__EXERCISE DETAILS__. Would you copy the lines below exactly and omit the images?

__DATA FOR ANALYSIS__.
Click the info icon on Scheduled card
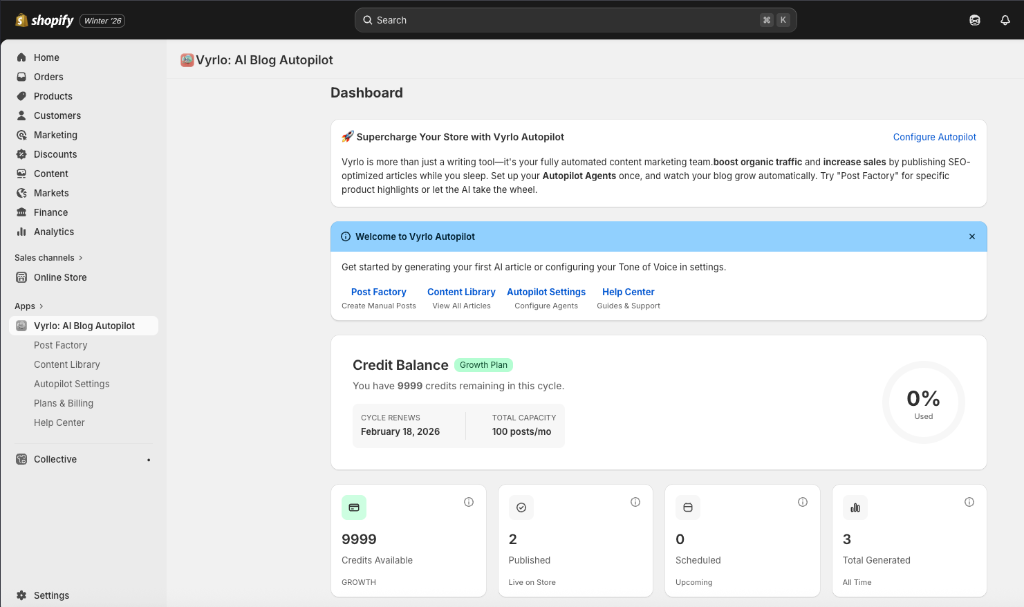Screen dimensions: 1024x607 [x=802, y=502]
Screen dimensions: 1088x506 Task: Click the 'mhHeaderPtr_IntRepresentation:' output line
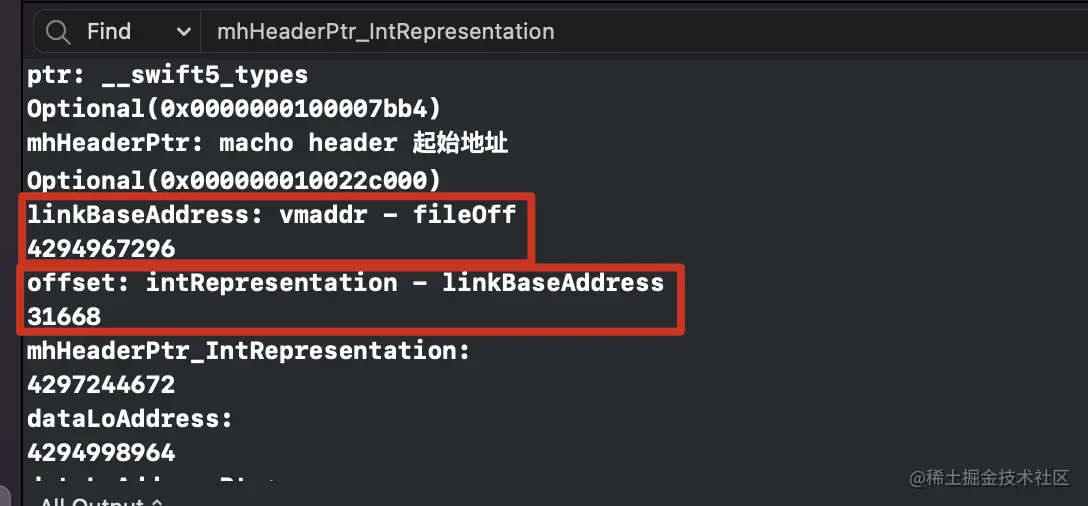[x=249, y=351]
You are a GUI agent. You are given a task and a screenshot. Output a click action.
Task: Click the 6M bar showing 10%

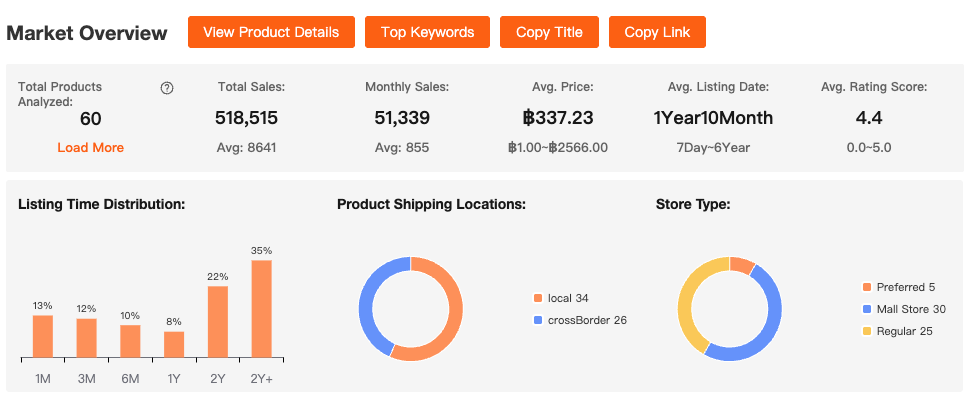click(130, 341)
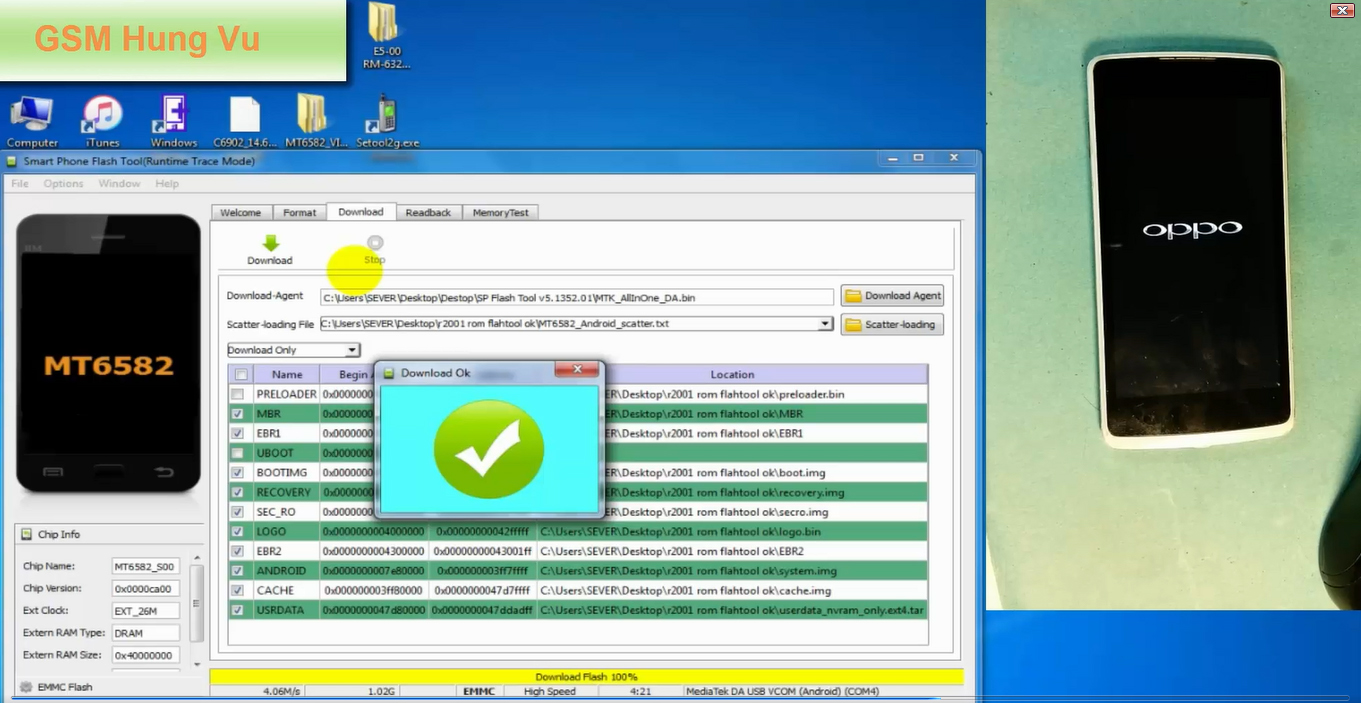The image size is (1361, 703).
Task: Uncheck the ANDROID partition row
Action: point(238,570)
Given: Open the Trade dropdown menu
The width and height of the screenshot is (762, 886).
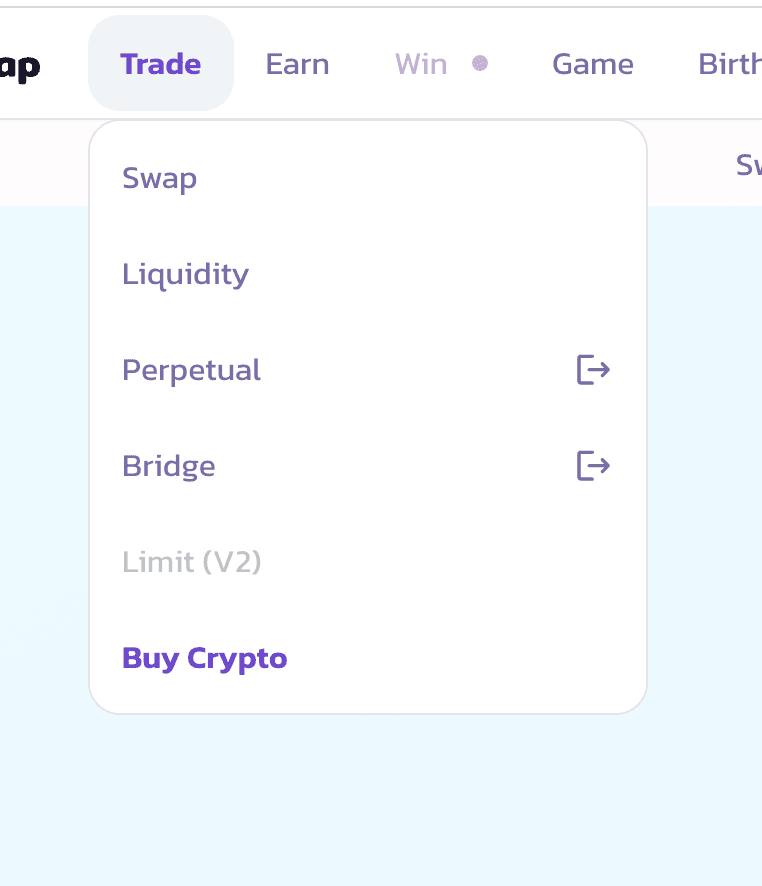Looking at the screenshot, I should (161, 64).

__EXERCISE RESPONSE__.
Click the info icon on Scheduled card
Screen dimensions: 1024x607 [x=802, y=502]
Screen dimensions: 1088x506 Task: Click the 'mhHeaderPtr_IntRepresentation:' output line
[x=249, y=351]
You are a GUI agent. You are given a task and a screenshot. Output a click action.
Task: Click the 6M bar showing 10%

click(130, 341)
The image size is (1361, 703).
Task: Uncheck the ANDROID partition row
Action: point(238,570)
Given: Open the Trade dropdown menu
The width and height of the screenshot is (762, 886).
Looking at the screenshot, I should (161, 64).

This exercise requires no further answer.